> Written instruction
Rewrite all the rows below, swapping every "At what coordinates should I click to accomplish" for "Where should I click to do" and leaving everything else the same.

Stored records:
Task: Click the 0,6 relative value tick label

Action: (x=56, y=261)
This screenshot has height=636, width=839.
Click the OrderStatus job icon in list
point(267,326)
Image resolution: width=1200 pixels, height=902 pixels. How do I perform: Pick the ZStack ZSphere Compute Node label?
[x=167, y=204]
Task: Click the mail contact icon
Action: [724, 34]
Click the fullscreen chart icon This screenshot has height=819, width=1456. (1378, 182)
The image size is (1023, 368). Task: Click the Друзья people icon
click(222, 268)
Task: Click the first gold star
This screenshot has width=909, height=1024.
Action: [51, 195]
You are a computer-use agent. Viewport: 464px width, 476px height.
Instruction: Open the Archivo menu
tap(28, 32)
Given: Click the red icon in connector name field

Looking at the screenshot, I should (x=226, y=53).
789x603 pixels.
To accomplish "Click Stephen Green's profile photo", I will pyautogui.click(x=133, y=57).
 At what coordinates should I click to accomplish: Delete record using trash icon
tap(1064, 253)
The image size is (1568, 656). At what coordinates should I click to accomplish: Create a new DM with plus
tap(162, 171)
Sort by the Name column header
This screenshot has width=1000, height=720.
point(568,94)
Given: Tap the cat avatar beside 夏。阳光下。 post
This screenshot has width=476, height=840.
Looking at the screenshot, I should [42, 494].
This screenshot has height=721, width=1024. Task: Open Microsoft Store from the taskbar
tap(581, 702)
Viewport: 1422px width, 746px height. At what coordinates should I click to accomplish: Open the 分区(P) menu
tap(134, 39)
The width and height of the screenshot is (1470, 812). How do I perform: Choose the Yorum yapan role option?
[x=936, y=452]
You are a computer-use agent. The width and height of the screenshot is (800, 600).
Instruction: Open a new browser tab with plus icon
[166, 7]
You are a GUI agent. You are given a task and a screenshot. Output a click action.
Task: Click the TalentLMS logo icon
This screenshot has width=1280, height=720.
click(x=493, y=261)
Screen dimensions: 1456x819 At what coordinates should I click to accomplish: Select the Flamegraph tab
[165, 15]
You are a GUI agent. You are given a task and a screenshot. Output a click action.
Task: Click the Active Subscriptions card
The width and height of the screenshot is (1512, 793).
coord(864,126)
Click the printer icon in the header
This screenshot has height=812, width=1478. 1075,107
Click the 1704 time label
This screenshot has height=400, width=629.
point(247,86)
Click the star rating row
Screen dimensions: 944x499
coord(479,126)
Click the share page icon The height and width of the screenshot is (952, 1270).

> Response to this task
Task: Click the 0,6 relative value tick label

Action: (x=56, y=261)
This screenshot has height=636, width=839.
Click the OrderStatus job icon in list
point(267,326)
Image resolution: width=1200 pixels, height=902 pixels. How do I perform: Pick the ZStack ZSphere Compute Node label?
[x=167, y=204]
Task: Click the mail contact icon
Action: [724, 34]
Click the fullscreen chart icon This screenshot has height=819, width=1456. (1378, 182)
The image size is (1023, 368). Task: Click the Друзья people icon
click(222, 268)
Task: Click the first gold star
This screenshot has width=909, height=1024.
Action: [51, 195]
You are a computer-use agent. Viewport: 464px width, 476px height.
Instruction: Open the Archivo menu
tap(28, 32)
Given: Click the red icon in connector name field

Looking at the screenshot, I should (x=226, y=53).
789x603 pixels.
To accomplish "Click Stephen Green's profile photo", I will pyautogui.click(x=133, y=57).
 Where should I click to do: Delete record using trash icon
tap(1064, 253)
The image size is (1568, 656). Where should I click to do: Create a new DM with plus
tap(162, 171)
Sort by the Name column header
This screenshot has width=1000, height=720.
point(568,94)
Given: Tap the cat avatar beside 夏。阳光下。 post
This screenshot has width=476, height=840.
Looking at the screenshot, I should [42, 494].
This screenshot has height=721, width=1024. Task: Open Microsoft Store from the taskbar
tap(581, 702)
Viewport: 1422px width, 746px height. Where should I click to do: Open the 分区(P) menu
tap(134, 39)
The width and height of the screenshot is (1470, 812). How do I perform: Choose the Yorum yapan role option?
[x=936, y=452]
You are a computer-use agent. The width and height of the screenshot is (800, 600).
Instruction: Open a new browser tab with plus icon
[166, 7]
You are a GUI agent. You are given a task and a screenshot. Output a click action.
Task: Click the TalentLMS logo icon
This screenshot has width=1280, height=720.
click(x=493, y=261)
Screen dimensions: 1456x819 Where should I click to do: Select the Flamegraph tab
[165, 15]
You are a GUI agent. You are given a task and a screenshot. Output a click action.
Task: Click the Active Subscriptions card
The width and height of the screenshot is (1512, 793).
coord(864,126)
Click the printer icon in the header
This screenshot has height=812, width=1478. 1075,107
Click the 1704 time label
This screenshot has height=400, width=629.
point(247,86)
Click the star rating row
Screen dimensions: 944x499
coord(479,126)
Click the share page icon The height and width of the screenshot is (952, 1270).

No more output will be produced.